--- RECORDED DATA Enclosed Below ---

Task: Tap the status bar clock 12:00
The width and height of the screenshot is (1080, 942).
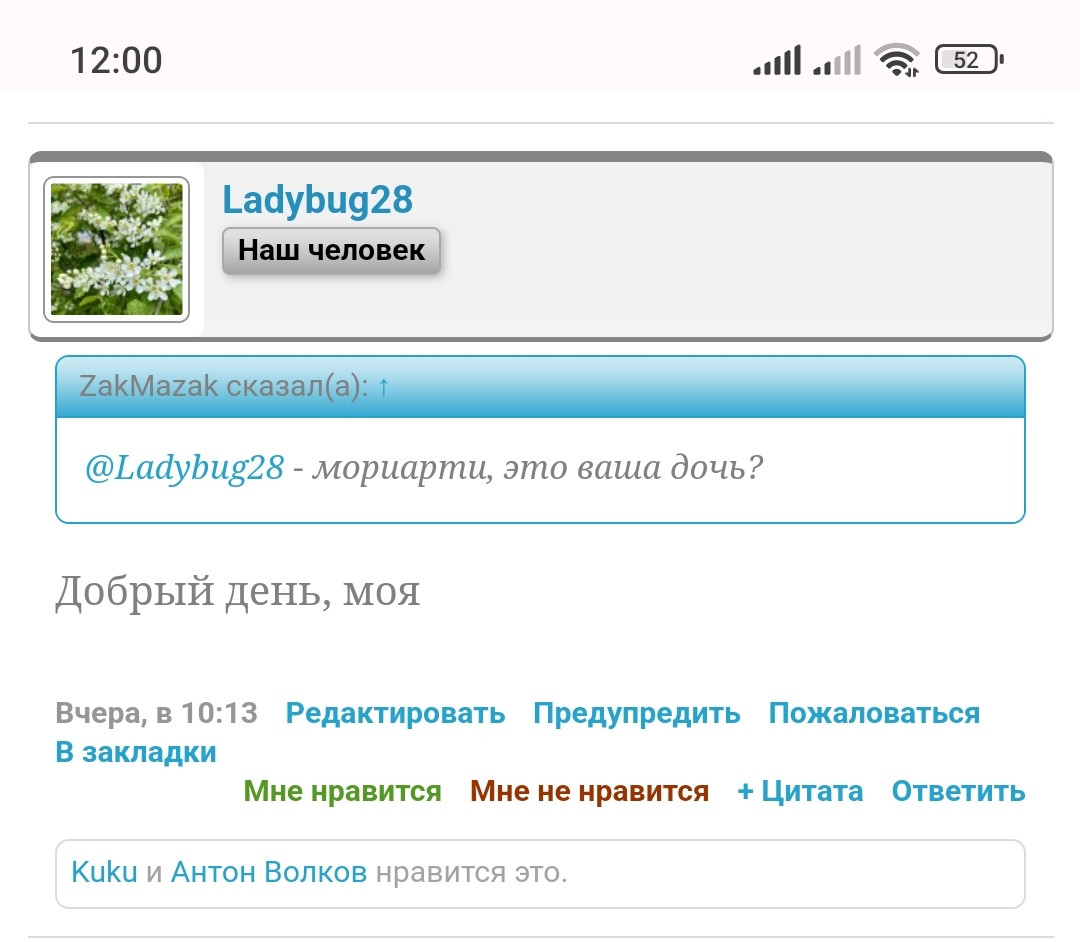Action: click(116, 61)
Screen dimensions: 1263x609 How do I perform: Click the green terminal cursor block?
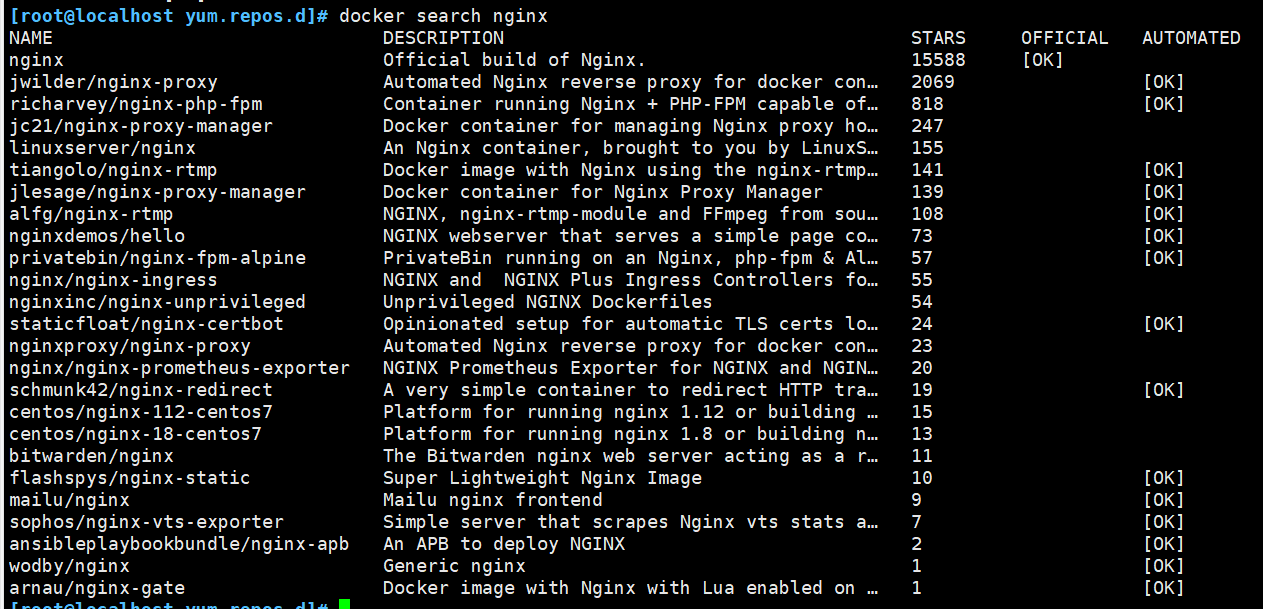pyautogui.click(x=345, y=604)
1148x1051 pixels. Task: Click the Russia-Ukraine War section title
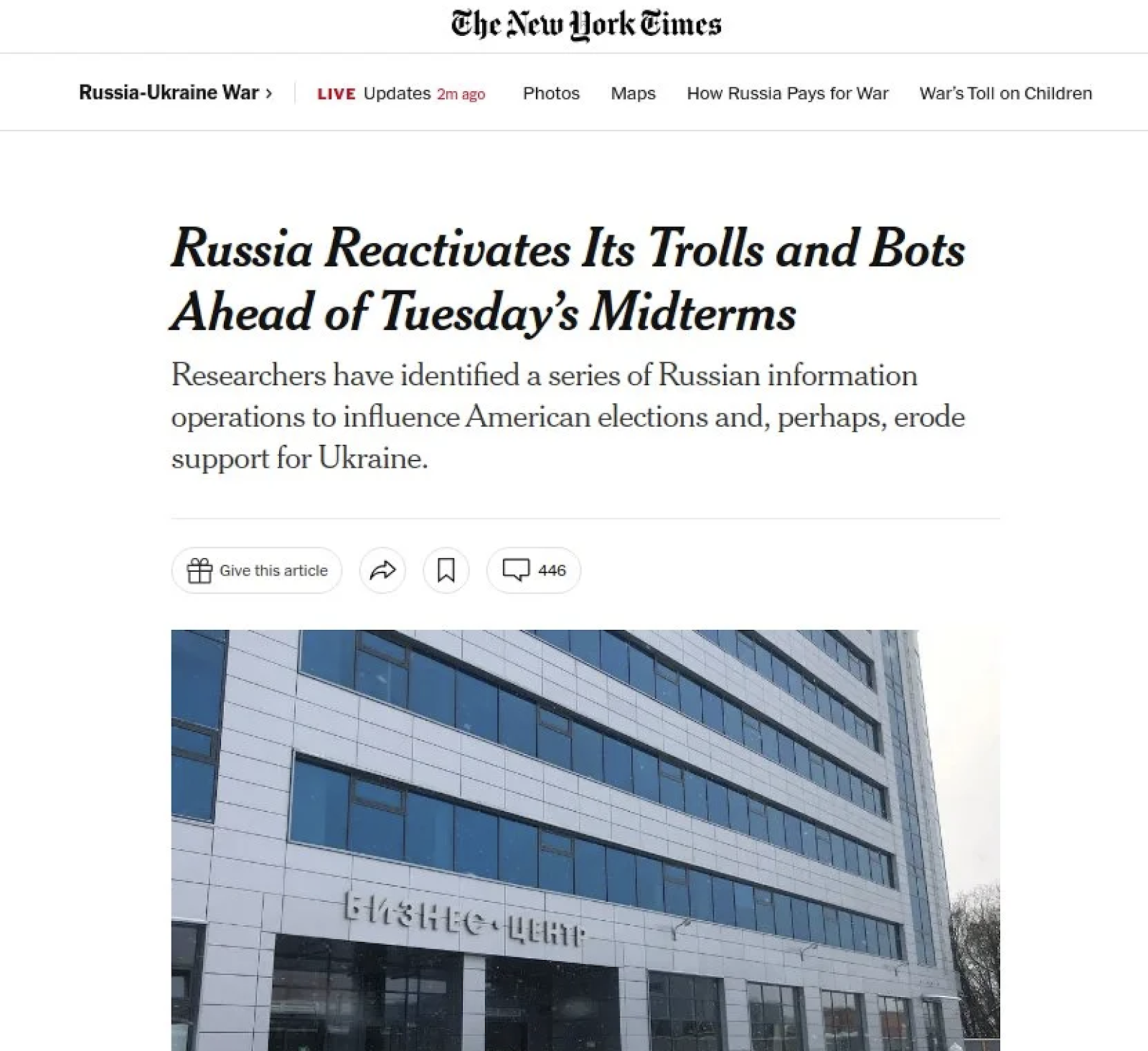click(x=169, y=93)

--- End of Enclosed RECORDED DATA ---

▶ [TASK REQUIREMENTS]:
Leave out all pictures and retype precisely the lines that run from the line containing "1148x1051 pixels. Task: Click" to the last line of the records.

▶ [RESPONSE FOR THIS EXERCISE]:
1148x1051 pixels. Task: Click the Russia-Ukraine War section title
click(x=169, y=93)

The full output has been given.